• What you should do
Send back the entries exactly as they were given.

------ Data extracts ------

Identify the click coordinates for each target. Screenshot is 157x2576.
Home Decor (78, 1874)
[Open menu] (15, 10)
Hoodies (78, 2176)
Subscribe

------

• Output for this task
Identify the click coordinates for each target. Screenshot is 157x2576.
Home Decor (78, 1874)
[Open menu] (15, 10)
Hoodies (78, 2176)
Subscribe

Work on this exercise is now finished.